Processing cores. They are in charge of receiving packets from NICs or Network I/O cores and per- forming cache lookup operations. As mentioned above, since we shard packets across cores, each processing core can operate using dedicated instances of all data structures. Also, each processing core has exclusive access to an area of the SSD memory for storing data. In case NIC’s RSS functionality is used (instead of software-based hashing by Network I/O cores), each processing core also has exclusive access to a DRAM region, otherwise DRAM is shared by all cores. However, even in the latter case, synchronisation overhead is minimum as allocation/release of packets from the packet pool is also implemented using the atomic CAS instruction.
When an Interest for a chunk is received, the processing core looks it up in the content cache. If available in the DRAM cache, it sends it to the destination NIC directly using a DMA transfer. If available in SSD cache, it issues a request to an SSD I/O core to fetch the content from SSD. If the content is not in cache, then it performs other standard processing operations (i.e., PIT and FIB lookups).
SSD I/O cores. Their only functionality is to receive SSD read/write commands from processing cores and execute them. All communications between processing and SSD I/O cores occur using the same kind of lock-less rings used for communications between NIC I/O and processing cores. We use dedicated cores to access SSDs in order to separate high-latency SSD lookup operations from forwarding and DRAM lookup operations in order not to compromise the latency of the latter. One key design challenge is how to deal with packet-level caching (each addressable content packet
is referred to as a chunk in CCN/NDN terminology). In fact, in addition to requiring considerably more lookup operations than object-level caching, reading and writing chunks randomly to SSD causes poor performance for two reasons. First, chunks may be smaller than SSD pages and therefore lead to read and write amplification if stored independently. As a reference, NDN specifications mandate chunk sizes of up to 4 KB, while modern SSD drives may have pages of up to 32 KB. Second, even if page and chunk size matched, performing small random read and write operations does not fully exploit the parallelism offered by SSD drives.
However, since it is very likely that a user requesting a content object does so by requesting all chunks sequentially from first to last, we can use this pattern to optimise performance. We design data structures to process groups of consecutive chunks together. We name this group of consecutive chunks a segment. When H2C reads/writes data from/to SSD, it does so at a segment granularity. H2C uses SSD drives as raw disks, i.e., it accesses them reading/writing at logical block addresses bypassing the filesystem. Using a standard feature of *nix kernels named vector I/O or scatter/gather I/O, it is possible to copy chunks belonging to the same segment between random locations on DRAM and a contiguous location in SSD. As a by-product, organising chunks in segments reduces the memory overhead of control data structures, as we will see in Sec. 5.3.3. The size of the segment depends on various parameters, but it should be at least as large as the size of an SSD page. In our experiments we use chunks of 4 KB and segments of 8 chunks, i.e., 32 KB.
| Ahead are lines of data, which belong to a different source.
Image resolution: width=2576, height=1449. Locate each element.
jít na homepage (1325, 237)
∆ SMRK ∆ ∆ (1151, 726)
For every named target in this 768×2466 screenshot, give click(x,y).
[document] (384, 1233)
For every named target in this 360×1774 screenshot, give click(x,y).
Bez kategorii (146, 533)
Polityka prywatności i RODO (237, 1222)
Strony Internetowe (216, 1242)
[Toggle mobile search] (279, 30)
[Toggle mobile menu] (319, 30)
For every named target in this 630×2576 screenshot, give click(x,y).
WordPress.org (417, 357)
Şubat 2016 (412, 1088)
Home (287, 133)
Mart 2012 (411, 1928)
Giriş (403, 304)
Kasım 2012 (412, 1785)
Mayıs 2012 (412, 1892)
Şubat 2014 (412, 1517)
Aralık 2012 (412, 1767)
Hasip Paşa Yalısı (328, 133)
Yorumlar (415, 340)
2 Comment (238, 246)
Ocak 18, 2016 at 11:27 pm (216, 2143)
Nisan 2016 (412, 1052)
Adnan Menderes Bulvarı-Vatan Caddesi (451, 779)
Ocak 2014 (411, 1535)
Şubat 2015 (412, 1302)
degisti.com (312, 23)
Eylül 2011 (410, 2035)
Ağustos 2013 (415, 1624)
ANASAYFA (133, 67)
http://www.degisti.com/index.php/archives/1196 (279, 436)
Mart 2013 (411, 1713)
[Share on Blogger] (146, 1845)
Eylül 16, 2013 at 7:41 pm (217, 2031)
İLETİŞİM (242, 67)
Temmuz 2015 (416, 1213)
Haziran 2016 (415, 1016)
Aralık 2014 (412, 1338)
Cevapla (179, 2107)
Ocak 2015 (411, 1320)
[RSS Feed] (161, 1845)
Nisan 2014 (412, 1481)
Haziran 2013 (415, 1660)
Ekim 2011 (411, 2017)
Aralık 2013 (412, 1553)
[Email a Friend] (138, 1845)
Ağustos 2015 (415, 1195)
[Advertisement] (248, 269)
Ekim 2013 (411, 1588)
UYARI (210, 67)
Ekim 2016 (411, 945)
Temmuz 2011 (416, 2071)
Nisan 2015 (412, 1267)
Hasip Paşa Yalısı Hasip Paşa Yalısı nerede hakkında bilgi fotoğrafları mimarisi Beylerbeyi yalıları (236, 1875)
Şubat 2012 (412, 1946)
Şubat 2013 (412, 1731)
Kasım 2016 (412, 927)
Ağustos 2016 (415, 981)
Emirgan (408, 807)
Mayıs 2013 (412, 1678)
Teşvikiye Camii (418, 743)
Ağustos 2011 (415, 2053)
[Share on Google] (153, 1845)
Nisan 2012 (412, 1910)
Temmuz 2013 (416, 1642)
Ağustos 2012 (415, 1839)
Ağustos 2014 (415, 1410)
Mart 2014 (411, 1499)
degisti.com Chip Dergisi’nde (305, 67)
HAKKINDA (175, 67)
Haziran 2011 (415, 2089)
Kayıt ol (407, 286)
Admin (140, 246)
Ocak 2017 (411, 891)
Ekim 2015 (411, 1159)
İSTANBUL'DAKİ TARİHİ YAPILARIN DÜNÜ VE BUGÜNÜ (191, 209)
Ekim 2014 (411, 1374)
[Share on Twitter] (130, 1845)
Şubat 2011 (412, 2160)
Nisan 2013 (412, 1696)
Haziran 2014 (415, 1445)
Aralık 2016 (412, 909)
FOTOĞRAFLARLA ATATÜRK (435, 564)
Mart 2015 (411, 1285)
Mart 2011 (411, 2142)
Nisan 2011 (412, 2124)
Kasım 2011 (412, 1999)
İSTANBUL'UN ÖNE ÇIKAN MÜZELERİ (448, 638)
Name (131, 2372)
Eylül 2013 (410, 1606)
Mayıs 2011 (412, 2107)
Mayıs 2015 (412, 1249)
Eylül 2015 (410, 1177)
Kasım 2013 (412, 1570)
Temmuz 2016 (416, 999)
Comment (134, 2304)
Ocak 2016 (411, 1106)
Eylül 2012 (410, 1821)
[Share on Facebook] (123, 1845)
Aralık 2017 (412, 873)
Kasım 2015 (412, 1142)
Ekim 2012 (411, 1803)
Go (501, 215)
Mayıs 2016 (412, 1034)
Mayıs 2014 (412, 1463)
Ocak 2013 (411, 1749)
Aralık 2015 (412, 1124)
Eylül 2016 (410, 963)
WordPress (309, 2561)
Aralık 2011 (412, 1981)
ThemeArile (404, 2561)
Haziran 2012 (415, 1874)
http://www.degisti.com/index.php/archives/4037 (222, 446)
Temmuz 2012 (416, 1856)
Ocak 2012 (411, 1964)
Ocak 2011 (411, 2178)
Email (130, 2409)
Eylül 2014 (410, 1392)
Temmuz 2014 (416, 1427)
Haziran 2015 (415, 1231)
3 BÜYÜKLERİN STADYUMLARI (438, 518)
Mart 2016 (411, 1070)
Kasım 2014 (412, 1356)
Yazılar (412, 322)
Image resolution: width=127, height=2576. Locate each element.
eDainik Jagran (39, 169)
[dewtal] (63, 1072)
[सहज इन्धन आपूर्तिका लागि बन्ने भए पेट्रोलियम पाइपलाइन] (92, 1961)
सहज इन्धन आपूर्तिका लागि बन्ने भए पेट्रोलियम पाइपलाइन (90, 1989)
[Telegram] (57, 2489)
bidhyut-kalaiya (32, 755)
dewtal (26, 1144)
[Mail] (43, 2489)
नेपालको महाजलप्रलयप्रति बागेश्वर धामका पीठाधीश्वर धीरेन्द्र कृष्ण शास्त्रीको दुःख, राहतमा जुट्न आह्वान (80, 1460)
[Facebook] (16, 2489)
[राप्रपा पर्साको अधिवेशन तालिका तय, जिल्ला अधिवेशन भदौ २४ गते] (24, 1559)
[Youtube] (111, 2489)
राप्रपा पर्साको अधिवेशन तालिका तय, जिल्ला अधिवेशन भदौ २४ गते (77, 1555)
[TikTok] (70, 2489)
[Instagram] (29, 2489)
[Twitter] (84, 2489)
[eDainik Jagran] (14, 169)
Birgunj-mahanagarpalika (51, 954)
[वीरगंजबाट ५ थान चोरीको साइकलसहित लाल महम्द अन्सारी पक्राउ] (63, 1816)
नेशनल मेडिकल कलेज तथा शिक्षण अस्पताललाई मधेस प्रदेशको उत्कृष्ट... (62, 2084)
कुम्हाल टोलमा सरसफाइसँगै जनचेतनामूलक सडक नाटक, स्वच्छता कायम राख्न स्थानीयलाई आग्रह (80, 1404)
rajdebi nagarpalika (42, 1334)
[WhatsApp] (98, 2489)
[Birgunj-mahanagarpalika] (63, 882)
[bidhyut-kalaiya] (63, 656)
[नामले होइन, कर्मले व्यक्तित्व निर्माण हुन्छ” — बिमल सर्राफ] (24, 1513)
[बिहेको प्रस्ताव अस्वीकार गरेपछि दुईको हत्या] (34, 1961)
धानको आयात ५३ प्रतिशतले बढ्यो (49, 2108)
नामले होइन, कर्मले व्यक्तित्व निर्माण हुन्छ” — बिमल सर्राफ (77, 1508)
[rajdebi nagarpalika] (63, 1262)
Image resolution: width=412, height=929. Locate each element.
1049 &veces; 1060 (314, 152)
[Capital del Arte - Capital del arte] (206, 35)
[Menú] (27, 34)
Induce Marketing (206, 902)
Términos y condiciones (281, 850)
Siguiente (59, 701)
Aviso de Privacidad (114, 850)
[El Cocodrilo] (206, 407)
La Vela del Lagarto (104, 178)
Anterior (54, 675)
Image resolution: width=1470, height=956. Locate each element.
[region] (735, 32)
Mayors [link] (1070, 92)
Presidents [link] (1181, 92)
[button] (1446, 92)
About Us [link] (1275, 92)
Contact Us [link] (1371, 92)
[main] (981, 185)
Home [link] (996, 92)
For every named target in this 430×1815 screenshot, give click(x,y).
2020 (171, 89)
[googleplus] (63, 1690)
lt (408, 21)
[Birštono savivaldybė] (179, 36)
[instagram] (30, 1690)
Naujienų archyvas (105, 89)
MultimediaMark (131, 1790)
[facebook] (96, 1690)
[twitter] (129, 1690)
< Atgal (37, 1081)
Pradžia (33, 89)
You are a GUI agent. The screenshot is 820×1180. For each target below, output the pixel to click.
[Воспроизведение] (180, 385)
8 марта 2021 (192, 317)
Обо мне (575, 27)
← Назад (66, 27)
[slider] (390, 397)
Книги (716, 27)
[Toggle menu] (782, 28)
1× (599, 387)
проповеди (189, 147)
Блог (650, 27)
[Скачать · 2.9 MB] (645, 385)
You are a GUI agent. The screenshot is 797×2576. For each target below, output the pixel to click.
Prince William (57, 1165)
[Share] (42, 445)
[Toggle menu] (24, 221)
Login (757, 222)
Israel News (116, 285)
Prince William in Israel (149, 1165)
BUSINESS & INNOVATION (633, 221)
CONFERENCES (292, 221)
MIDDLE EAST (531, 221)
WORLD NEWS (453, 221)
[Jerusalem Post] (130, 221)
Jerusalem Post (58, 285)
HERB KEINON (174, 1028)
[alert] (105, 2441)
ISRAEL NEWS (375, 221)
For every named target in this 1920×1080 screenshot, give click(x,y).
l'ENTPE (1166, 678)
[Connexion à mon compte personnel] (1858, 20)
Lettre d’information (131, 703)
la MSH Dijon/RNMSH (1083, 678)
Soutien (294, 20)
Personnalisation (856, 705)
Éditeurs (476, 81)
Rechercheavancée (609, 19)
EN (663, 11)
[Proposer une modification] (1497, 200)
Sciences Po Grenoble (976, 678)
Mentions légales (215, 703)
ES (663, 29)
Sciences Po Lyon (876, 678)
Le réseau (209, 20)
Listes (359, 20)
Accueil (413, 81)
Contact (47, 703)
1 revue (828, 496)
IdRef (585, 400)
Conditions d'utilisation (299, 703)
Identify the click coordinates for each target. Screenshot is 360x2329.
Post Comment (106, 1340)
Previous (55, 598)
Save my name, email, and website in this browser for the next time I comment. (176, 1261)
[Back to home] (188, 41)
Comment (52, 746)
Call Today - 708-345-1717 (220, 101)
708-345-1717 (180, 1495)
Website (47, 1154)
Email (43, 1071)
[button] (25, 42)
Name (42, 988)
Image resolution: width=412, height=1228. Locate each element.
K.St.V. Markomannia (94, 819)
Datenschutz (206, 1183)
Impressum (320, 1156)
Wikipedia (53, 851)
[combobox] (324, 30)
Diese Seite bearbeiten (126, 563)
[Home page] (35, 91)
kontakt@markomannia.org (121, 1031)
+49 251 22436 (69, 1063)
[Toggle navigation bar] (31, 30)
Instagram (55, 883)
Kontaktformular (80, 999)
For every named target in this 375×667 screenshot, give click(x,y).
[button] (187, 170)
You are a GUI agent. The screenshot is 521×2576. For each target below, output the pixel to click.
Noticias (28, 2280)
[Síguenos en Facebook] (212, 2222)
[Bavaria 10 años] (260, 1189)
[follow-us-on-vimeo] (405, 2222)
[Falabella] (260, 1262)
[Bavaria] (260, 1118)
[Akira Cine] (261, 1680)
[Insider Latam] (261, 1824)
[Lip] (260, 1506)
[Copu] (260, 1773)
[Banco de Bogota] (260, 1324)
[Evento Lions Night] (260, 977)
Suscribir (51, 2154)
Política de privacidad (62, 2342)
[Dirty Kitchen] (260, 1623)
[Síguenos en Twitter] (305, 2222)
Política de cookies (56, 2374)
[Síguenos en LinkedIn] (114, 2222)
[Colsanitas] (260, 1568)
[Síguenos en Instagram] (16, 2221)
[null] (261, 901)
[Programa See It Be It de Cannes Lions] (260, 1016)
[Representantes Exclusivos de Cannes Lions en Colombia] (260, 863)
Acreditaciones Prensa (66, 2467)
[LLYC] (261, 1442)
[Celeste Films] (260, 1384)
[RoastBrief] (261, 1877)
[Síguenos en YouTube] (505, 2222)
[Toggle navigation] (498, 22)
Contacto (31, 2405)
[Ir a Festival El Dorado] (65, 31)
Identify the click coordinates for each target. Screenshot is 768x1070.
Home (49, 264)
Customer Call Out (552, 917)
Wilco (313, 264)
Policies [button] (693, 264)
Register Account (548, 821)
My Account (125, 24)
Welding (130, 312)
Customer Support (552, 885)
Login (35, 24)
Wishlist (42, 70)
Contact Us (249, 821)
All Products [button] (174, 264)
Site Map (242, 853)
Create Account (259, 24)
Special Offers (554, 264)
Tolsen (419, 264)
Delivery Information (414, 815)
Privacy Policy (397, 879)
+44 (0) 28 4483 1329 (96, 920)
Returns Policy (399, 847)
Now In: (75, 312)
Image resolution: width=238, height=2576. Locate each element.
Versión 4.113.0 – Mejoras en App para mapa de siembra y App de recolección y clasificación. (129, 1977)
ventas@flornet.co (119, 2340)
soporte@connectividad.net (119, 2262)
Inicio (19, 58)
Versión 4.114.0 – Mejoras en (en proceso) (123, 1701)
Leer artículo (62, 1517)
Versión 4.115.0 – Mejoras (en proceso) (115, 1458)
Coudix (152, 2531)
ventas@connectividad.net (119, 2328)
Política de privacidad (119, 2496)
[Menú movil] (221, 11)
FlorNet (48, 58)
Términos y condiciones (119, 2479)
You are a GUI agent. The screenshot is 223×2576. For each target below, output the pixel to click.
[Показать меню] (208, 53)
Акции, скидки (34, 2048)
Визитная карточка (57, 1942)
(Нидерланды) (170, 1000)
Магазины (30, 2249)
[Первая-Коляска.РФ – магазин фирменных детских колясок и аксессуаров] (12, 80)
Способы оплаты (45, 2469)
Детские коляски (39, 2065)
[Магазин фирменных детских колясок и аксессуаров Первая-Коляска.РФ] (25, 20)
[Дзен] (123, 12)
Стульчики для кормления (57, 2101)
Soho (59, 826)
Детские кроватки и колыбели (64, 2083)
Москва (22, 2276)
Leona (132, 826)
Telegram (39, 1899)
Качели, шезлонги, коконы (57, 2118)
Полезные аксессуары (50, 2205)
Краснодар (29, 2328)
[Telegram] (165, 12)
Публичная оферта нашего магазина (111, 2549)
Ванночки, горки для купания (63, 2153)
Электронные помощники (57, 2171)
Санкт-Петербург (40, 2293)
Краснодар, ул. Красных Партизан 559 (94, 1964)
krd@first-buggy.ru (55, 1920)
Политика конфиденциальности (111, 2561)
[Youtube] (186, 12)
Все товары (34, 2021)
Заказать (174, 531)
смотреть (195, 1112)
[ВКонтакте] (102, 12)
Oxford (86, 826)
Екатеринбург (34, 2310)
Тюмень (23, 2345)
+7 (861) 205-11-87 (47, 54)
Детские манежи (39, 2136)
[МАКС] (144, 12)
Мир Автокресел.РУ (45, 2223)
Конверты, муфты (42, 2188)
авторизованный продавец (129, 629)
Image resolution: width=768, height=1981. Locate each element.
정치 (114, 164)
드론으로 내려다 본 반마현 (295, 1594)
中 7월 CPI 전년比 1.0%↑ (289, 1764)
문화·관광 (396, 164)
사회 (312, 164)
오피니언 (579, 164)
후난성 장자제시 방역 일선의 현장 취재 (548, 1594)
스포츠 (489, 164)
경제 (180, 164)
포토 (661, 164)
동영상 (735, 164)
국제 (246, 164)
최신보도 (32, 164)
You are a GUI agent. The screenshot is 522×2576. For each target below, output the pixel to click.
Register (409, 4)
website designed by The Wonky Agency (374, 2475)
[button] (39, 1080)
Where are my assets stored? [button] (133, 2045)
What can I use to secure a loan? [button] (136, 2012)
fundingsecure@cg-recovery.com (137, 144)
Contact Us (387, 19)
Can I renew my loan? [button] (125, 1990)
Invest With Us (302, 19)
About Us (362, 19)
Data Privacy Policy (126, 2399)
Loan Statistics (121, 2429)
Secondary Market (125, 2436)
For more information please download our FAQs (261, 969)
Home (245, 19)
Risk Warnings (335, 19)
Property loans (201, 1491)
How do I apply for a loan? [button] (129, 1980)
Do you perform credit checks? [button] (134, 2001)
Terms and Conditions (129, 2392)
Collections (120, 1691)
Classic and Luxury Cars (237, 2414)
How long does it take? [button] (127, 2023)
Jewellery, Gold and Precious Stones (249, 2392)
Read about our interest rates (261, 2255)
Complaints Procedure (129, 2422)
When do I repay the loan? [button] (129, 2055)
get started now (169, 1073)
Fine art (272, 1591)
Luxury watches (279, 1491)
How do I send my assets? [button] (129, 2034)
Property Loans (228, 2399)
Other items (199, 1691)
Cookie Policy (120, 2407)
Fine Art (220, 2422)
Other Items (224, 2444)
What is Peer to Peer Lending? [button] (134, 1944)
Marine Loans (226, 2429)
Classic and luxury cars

As the reader may have already noted, a key design decision is the extensive use of sharding throughout the architecture, specifically to partition DRAM and SSD regions and assign each of them exclusively to one processing core. This decision is motivated by the findings of Chapter 3, which showed how a system of hash-partitioned caches yields the same cache hit ratio performance of a single cache of cumulative size. Not only sharding can be safely applied without compromising cache hit ratio, but it also simplifies system implementation and improves throughput since processing cores can operate independently without requiring synchronisation to access shared memory regions. In addition, the decision of assigning chunks to shards based on segment identifier, as opposed to content object identifier, has been made to reduce load imbalance, in accordance to the results of Theorem 3.4.